Das Regime des libyschen Machthabers Muammar al-Gaddafi hat angekündigt, seine Truppen aus der seit Wochen schwer umkämpften Stadt Misrata zurückzuziehen und den Stämmen der Region das Feld zu überlassen. "Die Lage in Misrata wird von den Stämmen in der Umgebung und den Menschen in Misrata geregelt, entweder mit Gewalt oder in Verhandlungen", sagte der stellvertretende Außenminister Khaled Kaim am späten Freitagabend.
Nach Kaims Angaben haben die Regierungstruppen von den Stammesführern einen Zeitrahmen gesetzt bekommen, den Aufstand niederzuschlagen. "Es gab ein Ultimatum für die libysche Armee: Wenn sie das Problem in Misrata nicht lösen, werden die Menschen aus (den benachbarten Ortschaften) Zliten, Tarhuna, Bani Walid und Tawargha dorthin gehen und mit den Rebellen reden", sagte Kaim. "Wenn sich diese nicht ergeben, werden sie mit ihnen kämpfen."

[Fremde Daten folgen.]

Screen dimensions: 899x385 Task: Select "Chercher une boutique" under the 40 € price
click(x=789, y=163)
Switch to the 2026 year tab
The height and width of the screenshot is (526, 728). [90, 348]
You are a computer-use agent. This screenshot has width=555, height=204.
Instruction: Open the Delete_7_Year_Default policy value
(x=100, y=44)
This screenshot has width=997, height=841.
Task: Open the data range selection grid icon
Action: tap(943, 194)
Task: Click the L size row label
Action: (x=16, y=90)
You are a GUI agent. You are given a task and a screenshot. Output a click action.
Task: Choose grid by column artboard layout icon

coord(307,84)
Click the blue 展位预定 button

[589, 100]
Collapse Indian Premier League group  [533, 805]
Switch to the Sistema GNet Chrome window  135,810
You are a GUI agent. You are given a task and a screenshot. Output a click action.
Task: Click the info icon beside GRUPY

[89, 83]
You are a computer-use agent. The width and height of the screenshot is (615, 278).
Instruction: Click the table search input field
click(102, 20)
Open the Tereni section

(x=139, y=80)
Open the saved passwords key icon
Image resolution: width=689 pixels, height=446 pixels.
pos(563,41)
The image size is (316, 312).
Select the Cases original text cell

Unklar ist, ob der angekündigte Abzug zu einer Entspannung der Lage in der seit fast zwei Monaten von Regierungstruppen belagerten Stadt führt. Misrata ist die letzte große Stadt im Westen Libyens, die von den Aufständischen gehalten wird. In den vergangenen Tagen hatte es Anzeichen für Erfolge der Rebellen in der Enklave gegeben. So gaben sie die Eroberung eines wichtigen Gebäudes im Stadtzentrum bekannt, das Scharfschützen Gaddafis als Stützpunkt diente.
Rebellen bezweifeln angekündigten Truppenabzug
Ein Sprecher der Aufständischen in Bengasi reagierte mit Spott auf die Ankündigung Kaims. "Was sollen das für Stämme sein, die Gaddafi unterstützen?", fragte Ahmed Bani nach Berichten des US-Senders CNN. Dies Manöver zeige nur, dass Gaddafi versuche, sein Gesicht zu wahren. "Es bestätigt, dass unsere Rebellen Misrata befreit haben und dass Libyen noch immer aus einem Teil besteht und nicht aus zwei, wie Gaddafi es sich erhofft", sagte Bani. Wenn die Regierungstruppen Misrata verlassen, sei "das Spiel aus". Allerdings bezweifelte er, dass sie dies wirklich tun werden.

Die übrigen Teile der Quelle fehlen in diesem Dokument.